Stored data entries:
★ ★ ★
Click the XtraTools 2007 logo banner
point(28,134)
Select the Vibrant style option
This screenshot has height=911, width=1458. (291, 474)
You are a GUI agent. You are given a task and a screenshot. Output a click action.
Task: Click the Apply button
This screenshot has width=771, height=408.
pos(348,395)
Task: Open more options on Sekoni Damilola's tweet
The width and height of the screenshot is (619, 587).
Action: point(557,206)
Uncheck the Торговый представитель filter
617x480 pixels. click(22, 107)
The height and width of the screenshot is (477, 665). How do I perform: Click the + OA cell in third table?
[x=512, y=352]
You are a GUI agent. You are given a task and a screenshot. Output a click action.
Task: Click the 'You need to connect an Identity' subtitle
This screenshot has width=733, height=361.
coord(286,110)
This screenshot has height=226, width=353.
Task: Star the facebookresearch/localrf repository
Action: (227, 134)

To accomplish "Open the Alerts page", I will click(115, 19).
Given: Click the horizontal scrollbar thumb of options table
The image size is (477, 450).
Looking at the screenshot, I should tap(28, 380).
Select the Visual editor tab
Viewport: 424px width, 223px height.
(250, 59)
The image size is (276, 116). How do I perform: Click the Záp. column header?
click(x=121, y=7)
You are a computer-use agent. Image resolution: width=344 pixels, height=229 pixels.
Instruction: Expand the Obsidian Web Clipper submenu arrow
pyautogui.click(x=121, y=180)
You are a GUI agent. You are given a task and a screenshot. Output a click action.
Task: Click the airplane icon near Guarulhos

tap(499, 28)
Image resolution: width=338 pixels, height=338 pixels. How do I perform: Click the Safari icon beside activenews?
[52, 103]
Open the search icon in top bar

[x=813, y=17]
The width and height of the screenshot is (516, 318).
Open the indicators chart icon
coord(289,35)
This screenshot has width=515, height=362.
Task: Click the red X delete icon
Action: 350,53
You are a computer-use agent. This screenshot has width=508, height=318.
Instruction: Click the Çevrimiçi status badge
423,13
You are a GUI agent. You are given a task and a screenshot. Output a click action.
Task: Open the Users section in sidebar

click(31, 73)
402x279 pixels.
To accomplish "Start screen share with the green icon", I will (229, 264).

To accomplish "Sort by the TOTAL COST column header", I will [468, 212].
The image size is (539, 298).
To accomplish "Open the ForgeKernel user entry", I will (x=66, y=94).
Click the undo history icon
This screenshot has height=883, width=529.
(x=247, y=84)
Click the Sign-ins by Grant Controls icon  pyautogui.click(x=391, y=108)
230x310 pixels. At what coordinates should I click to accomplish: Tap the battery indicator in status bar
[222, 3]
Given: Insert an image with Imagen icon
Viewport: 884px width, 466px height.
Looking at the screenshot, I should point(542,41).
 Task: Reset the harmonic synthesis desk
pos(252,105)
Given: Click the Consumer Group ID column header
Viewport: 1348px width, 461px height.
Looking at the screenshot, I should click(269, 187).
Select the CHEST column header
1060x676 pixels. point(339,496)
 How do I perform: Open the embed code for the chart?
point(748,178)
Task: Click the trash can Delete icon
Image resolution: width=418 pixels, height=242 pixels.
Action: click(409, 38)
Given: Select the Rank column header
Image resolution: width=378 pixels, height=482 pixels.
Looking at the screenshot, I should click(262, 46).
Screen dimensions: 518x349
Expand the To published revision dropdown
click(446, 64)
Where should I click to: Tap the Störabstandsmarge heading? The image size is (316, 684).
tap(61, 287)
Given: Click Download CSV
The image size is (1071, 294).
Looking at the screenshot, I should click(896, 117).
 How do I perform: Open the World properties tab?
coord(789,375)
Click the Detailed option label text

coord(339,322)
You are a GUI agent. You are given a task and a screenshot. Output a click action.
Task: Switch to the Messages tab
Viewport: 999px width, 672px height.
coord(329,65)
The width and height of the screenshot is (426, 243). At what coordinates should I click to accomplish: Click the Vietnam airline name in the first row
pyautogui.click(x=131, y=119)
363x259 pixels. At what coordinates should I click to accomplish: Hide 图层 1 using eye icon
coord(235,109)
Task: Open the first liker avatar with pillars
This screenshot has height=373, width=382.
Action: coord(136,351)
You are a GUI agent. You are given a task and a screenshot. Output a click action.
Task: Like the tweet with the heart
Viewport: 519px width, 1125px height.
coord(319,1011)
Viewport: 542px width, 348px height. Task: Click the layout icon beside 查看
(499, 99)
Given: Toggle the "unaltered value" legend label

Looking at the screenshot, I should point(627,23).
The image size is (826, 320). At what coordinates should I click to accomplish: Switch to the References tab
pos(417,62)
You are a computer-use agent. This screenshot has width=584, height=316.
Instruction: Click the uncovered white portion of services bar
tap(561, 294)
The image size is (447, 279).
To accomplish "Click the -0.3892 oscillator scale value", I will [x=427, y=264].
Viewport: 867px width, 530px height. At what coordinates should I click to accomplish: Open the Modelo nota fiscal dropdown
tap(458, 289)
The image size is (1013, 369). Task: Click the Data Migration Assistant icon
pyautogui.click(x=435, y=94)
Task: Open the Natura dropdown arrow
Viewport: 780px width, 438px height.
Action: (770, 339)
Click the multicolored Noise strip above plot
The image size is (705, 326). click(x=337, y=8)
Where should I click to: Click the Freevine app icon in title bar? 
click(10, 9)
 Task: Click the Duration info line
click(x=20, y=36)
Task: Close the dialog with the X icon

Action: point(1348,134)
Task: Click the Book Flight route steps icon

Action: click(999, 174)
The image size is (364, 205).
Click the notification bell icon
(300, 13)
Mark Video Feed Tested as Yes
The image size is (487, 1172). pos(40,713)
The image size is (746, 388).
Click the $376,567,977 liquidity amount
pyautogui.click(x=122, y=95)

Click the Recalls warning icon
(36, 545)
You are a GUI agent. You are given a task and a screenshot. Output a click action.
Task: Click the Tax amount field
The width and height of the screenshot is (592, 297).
★ ★ ★
- **REQUIRED WORK**
Look above for the line holding "Task: Open the Users section in sidebar", then set down exactly that line and every line after it up to and including the line holding "The image size is (539, 298).", with nothing else.

- **ANSWER TO THIS TASK**
Task: Open the Users section in sidebar

click(31, 73)
402x279 pixels.
To accomplish "Start screen share with the green icon", I will (229, 264).

To accomplish "Sort by the TOTAL COST column header", I will [468, 212].
The image size is (539, 298).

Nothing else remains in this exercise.